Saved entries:
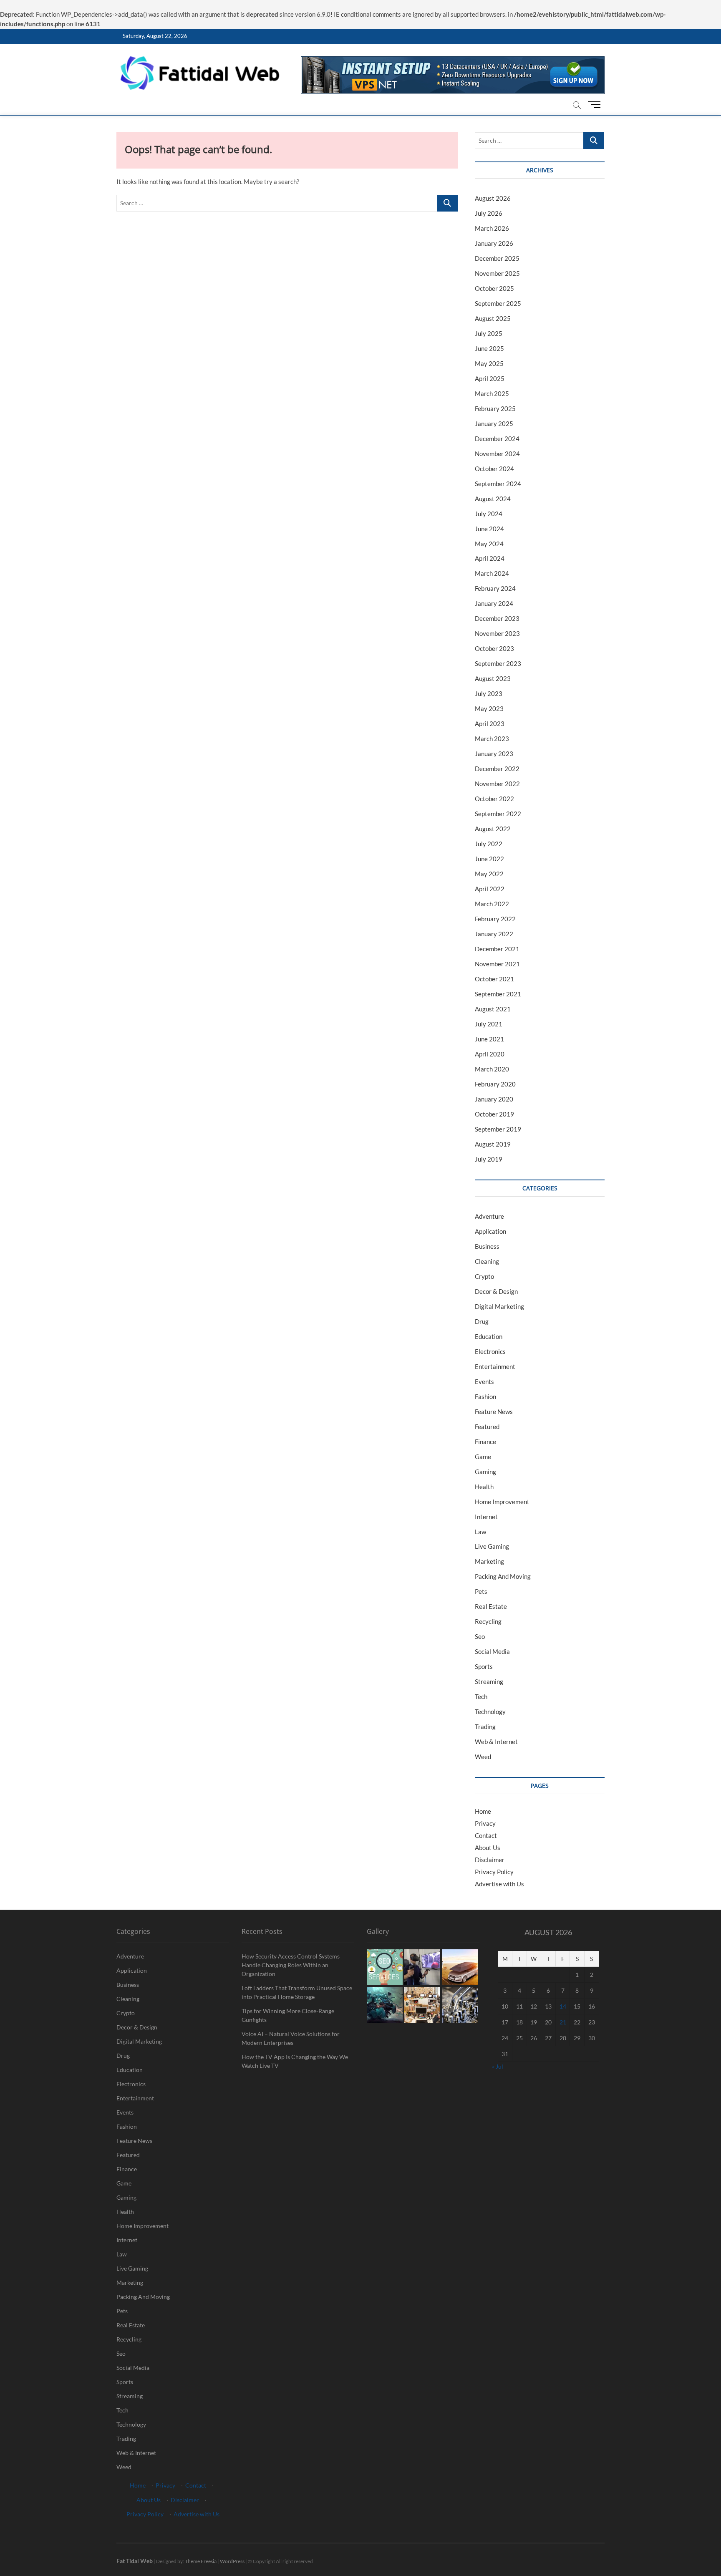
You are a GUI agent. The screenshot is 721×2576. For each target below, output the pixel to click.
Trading (485, 1726)
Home (483, 1811)
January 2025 (494, 423)
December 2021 (497, 949)
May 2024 (489, 543)
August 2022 (493, 828)
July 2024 (488, 513)
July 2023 (488, 693)
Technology (490, 1711)
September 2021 (498, 994)
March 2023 (492, 738)
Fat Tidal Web (134, 2560)
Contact (486, 1835)
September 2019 (498, 1129)
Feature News (494, 1411)
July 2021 (488, 1024)
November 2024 (497, 453)
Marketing (489, 1561)
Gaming (485, 1471)
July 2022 (488, 843)
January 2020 (494, 1099)
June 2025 (489, 348)
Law (480, 1531)
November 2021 (497, 964)
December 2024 (497, 438)
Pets (481, 1591)
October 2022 (494, 798)
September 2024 (498, 483)
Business (487, 1246)
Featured (487, 1426)
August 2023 (493, 678)
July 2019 (488, 1159)
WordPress (232, 2561)
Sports (484, 1666)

**THE PROBLEM**
Restate the records in full and word for word, but keep the pictures out.

**WRITTEN RESPONSE**
You are a GUI agent. The screenshot is 721×2576. For each target below, output the pixel to click.
Trading (485, 1726)
Home (483, 1811)
January 2025 (494, 423)
December 2021 (497, 949)
May 2024 (489, 543)
August 2022 (493, 828)
July 2024 (488, 513)
July 2023 (488, 693)
Technology (490, 1711)
September 2021 (498, 994)
March 2023 (492, 738)
Fat Tidal Web (134, 2560)
Contact (486, 1835)
September 2019 (498, 1129)
Feature News (494, 1411)
July 2021 (488, 1024)
November 2024 (497, 453)
Marketing (489, 1561)
Gaming (485, 1471)
July 2022 (488, 843)
January 2020 (494, 1099)
June 2025 (489, 348)
Law (480, 1531)
November 2021 (497, 964)
December 2024 (497, 438)
Pets (481, 1591)
October 2022 (494, 798)
September 2024 (498, 483)
Business (487, 1246)
Featured (487, 1426)
August 2023 (493, 678)
July 2019 (488, 1159)
WordPress (232, 2561)
Sports (484, 1666)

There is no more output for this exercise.